“Y alza el vuelo sin fin...”
José Emilio Pacheco: describir este mundo
Luis Hernández Navarro
Con bastón en mano y casi 71 años de edad a cuestas, ataviado con el obligado chaqué que tanto le aterraba, José Emilio Pacheco entró en el Palacio de los Filósofos, en Madrid, para recibir el Premio Príncipe de Asturias. Era un día de abril de 2010 y los fotógrafos disparaban sus cámaras como si soltaran ráfagas de ametralladora. Él volteó a verlos. Súbitamente, como si fuera una traición, sus pantalones comenzaron a caerse. Haciendo gala de reflejos, el poeta los sujetó nuevamente sobre su cintura. No llevaba tirantes para sostenerlos. Rogelio Blanco, entonces director general del Libro, Archivos y Bibliotecas, entró en su auxilio. Ambos desaparecieron en una escalera para solucionar el entuerto. Instantes después retomaron el camino al recinto donde se celebró la ceremonia de su premiación.

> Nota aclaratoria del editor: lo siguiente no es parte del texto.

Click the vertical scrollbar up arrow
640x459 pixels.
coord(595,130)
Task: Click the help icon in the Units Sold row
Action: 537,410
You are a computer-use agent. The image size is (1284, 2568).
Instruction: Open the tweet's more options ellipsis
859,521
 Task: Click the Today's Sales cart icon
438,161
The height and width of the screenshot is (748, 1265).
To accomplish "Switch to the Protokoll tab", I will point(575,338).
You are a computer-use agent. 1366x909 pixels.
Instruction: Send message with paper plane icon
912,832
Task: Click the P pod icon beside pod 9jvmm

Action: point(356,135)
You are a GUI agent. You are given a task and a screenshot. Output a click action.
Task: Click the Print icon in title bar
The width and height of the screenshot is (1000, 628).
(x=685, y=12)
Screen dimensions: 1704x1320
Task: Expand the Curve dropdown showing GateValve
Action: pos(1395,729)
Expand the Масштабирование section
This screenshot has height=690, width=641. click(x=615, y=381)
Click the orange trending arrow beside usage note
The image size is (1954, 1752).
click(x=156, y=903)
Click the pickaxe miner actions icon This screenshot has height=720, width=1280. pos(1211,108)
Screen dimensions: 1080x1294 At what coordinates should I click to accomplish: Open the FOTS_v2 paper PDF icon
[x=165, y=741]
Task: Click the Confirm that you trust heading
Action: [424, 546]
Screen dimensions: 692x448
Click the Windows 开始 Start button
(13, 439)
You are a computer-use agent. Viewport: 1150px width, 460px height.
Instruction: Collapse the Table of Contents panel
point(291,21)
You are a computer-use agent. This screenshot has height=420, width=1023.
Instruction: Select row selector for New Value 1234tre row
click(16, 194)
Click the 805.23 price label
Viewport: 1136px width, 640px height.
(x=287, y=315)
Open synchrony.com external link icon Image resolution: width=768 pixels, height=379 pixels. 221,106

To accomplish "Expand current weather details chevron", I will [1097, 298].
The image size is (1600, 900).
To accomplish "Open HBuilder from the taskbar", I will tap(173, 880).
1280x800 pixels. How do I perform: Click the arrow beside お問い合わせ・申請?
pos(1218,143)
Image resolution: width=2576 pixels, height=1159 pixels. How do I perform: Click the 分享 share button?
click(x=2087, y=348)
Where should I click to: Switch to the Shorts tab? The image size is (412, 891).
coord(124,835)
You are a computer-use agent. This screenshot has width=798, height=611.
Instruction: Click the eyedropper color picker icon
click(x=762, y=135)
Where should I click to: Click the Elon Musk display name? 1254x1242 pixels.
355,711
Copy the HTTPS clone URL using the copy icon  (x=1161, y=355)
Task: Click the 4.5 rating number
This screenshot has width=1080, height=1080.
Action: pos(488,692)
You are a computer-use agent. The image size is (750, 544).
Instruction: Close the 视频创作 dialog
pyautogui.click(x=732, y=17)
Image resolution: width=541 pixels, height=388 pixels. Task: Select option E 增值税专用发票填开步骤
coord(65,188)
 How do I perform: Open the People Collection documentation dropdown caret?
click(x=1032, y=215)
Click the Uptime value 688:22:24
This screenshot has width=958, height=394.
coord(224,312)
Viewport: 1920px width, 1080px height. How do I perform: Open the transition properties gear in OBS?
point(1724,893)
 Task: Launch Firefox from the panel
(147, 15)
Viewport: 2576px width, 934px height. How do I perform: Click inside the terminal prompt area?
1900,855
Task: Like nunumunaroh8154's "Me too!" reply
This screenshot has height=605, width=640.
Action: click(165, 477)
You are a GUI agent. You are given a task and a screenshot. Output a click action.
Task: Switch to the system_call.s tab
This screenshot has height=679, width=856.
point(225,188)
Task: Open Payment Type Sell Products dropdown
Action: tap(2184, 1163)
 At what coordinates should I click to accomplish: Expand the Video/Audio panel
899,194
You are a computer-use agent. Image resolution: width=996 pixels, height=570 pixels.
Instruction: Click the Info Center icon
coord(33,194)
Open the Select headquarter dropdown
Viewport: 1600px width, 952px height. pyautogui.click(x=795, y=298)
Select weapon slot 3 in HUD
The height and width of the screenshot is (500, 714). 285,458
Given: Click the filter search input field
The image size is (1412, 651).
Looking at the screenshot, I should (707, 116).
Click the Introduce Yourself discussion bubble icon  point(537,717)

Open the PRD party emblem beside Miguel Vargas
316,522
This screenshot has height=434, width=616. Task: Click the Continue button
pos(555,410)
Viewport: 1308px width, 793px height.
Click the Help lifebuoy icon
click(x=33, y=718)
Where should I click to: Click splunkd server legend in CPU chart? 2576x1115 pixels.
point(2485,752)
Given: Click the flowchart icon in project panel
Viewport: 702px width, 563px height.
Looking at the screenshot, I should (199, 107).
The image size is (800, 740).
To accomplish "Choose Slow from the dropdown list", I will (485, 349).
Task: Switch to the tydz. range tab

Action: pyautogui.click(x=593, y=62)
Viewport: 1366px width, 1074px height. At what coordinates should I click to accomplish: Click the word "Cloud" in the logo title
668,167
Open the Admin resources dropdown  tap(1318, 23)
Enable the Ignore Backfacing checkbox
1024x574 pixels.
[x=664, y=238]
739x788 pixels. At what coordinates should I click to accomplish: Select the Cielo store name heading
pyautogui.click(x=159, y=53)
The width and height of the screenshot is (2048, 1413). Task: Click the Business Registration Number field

Riéndose de sí mismo, José Emilio narró la anécdota en el restaurante 10 de la colonia Condesa, a unas cuantas cuadras de su casa, mientras devoraba una enorme arrachera y disfrutaba una copa de vino tinto. “Lo que me sucedió –dijo a sus comensales, convocados por la historiadora Celia Maldonado– fue un buen argumento contra la vanidad”.
Curiosa ironía. Nada más alejado de la naturaleza de José Emilio Pacheco que pretender sentirse superior a los demás, que jactarse de sus logros, que tratar a cualquier persona de manera desconsiderada o altanera. Por el contrario, si alguna cualidad tenía en su relación hacia los otros era la de brindarles un trato de iguales, la de hacerlos sentir considerados, reconocidos.
Su sencillez era ajena a toda pose. Poco antes de recibir el Príncipe de Asturias, abrumado por los honores y el acoso de la prensa, se sinceró con un periodista: mi próxima batalla es sobrevivir esta semana. Es gratificante pero aterrador...no estoy acostumbrado a tanto revuelo.